= Doak Snead =

American singer and songwriter (1949–2020)

Doak Snead (December 24, 1949–September 16, 2020) was an American singer and songwriter. Born in Bronte, Texas, he lived in Nashville, Tennessee until his death. In 1968 he was in a duo with Gosney Thornton called Tom and Billy.
The Doak Snead Band appeared on the Austin music scene in 1973 as part of the Progressive Country Music movement. Snead has appeared in concert around the U.S. most notably the Kerrville Folk Festival and in a concert with the Houston Pops Orchestra in 1975.

==Discography==
- Think of Me Sometime (1977). Produced by Huey P. Meaux and Danny Epps. Crazy Cajun Records #1096.
- Powderhorn (1978) Produced by Doak Snead and Lloyd Maines. Hearsay Records #001.
- 1015 Main: The Bastrop Demos (1988) Produced by Gary Schiff and Doak Snead.
- Inside (2001) Produced by Richard Barrow and Doak Snead.
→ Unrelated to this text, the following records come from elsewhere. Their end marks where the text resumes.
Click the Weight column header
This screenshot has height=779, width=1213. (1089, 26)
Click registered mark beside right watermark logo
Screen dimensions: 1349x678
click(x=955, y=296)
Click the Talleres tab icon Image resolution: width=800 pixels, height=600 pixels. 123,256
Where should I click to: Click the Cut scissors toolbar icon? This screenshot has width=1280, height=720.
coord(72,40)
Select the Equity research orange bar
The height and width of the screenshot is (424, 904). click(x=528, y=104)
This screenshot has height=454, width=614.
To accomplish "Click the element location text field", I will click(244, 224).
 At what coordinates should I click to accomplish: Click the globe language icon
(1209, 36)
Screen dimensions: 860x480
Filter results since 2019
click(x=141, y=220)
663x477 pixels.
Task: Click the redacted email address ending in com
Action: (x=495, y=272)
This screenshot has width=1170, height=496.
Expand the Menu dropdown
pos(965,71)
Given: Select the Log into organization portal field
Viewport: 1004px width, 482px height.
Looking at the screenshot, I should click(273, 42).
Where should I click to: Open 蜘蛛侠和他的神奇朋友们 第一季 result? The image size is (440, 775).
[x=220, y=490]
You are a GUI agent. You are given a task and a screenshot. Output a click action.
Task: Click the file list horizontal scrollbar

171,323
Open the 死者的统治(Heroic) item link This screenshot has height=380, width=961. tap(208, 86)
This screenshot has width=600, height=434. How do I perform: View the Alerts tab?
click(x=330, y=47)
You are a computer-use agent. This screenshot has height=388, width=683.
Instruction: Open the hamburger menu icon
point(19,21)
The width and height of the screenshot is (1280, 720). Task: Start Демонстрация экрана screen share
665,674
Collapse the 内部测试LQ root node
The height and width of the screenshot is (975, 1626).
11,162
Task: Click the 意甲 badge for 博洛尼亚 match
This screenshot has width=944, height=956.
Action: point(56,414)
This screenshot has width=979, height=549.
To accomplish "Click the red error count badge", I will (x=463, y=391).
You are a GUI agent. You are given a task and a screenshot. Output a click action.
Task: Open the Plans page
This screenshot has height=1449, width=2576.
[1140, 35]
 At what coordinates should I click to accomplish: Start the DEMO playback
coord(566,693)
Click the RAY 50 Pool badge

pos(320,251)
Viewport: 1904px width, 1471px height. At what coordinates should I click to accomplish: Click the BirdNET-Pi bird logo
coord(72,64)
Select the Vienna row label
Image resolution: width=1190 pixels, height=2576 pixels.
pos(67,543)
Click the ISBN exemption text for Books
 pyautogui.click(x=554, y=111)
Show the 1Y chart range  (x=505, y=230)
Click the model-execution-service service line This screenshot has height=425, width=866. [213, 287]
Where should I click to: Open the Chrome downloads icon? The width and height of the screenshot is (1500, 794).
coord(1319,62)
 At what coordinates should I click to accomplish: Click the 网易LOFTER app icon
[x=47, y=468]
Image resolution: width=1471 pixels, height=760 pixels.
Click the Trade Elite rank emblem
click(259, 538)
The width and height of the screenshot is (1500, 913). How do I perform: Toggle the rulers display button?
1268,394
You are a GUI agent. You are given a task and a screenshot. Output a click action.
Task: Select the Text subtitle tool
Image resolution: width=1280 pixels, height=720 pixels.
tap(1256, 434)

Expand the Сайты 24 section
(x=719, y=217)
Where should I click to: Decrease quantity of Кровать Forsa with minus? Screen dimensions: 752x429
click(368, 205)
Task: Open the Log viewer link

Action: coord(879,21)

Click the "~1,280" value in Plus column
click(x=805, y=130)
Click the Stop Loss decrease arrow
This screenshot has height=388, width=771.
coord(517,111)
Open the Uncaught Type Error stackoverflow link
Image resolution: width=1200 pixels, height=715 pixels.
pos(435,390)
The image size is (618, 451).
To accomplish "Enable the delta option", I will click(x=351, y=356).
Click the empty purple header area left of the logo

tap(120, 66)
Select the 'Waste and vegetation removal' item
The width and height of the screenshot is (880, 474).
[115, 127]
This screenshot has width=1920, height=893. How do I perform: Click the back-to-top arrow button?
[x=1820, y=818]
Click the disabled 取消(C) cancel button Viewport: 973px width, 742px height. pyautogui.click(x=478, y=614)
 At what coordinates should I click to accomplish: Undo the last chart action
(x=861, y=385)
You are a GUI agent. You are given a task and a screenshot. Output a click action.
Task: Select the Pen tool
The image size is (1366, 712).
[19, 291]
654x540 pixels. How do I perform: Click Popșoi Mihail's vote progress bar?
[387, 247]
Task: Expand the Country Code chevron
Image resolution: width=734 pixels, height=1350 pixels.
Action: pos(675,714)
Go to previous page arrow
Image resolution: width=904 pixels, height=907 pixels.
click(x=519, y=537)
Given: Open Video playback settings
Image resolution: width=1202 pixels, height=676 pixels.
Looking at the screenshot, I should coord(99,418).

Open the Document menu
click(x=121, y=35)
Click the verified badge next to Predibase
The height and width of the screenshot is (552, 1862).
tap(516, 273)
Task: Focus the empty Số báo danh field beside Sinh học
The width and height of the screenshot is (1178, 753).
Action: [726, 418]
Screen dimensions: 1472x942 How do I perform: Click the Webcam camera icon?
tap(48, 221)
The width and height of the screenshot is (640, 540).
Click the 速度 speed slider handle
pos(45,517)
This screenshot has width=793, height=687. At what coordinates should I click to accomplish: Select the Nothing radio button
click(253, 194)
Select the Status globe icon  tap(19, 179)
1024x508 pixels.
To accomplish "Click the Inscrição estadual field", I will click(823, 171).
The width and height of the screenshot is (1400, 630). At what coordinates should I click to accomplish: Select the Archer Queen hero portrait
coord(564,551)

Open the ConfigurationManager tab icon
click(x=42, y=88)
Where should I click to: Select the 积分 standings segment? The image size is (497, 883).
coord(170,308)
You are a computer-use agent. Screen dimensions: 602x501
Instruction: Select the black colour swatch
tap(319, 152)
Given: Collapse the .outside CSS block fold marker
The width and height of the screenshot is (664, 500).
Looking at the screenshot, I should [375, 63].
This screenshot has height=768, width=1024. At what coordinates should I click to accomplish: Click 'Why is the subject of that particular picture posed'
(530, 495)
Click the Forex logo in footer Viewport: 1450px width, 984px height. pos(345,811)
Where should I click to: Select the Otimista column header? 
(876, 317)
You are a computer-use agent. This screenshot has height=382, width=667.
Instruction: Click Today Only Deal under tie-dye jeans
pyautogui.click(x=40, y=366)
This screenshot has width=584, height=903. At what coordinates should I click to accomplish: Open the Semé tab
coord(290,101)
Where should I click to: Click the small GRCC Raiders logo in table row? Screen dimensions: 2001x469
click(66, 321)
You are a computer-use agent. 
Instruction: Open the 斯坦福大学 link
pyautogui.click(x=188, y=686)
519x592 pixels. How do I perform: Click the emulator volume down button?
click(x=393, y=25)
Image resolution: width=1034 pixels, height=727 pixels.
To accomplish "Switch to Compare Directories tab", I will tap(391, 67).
Sonic Lab Records.
- They Call Me Mister (2001) Produced by Daylon Wear and Doak Snead
- Joy and Peace for the Children compilation (2002) Produced by the American Music Therapists Association.
- After 331/3 years, After 331/3 rpm Doak Snead Band. (2008) Produced by Doak and Kelley Snead. Hearsay Records.
- "Kids Rule!" (2010) (recorded under stage name Mister Doak) Produced by Drew Ramsey and Doak Snead. CuttyStang Records.
- “And They Call Me Mister Doak!” (2012) Produced by Daylon Wear and Doak Snead. Beans in the Cupboard Studio/TuneCore.
- "Catalogue" (2017) Produced by Kelley Sallee Snead and Doak Snead. Hearsay Records.
- "A Welcome Affair" (2018) Produced by Bob Clement and Cameron Davidson. Mastermind Recordings, Nashville.
===Other===
Snead worked as a staff writer for Reba McEntire's publishing company and his songs have been recorded by Lari White and Avalon. The Fontaines recorded his song "Let's Hitch a Ride on Santa's Sleigh" in 2007. and Americana artist Lainie Marsh recorded Doak's "Midnight Misty Juniper" on her album, The Hills Shall Cradle Thee in 2009. In 2015, along with new age musician Tony Gerber, he produced and wrote songs for "Roses & Tumbleweeds", an album released by independent artist Kelley Sallee Snead.